Task prompt. Go to the line that contains "You are a computer-use" in the records below and repeat it, and each line after it, exactly through the end, omitting pictures.

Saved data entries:
== Segment start ==
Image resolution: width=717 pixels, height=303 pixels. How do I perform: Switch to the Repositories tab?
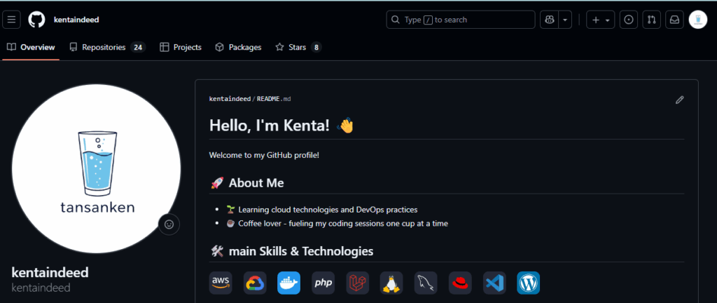click(x=106, y=48)
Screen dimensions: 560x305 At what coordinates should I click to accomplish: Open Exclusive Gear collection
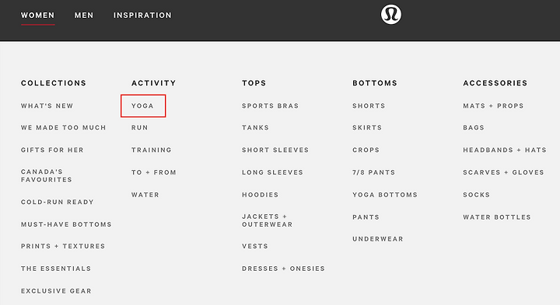(57, 291)
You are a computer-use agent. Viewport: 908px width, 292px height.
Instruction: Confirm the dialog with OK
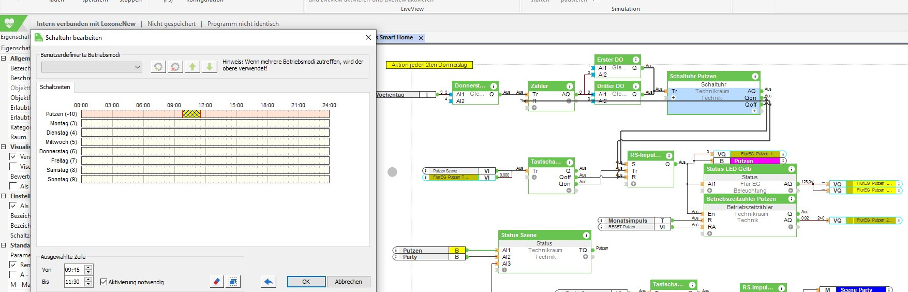[306, 282]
== Segment end ==
Solution for this problem.
You are a computer-use agent. Viewport: 908px width, 292px height.
Instruction: Confirm the dialog with OK
[306, 282]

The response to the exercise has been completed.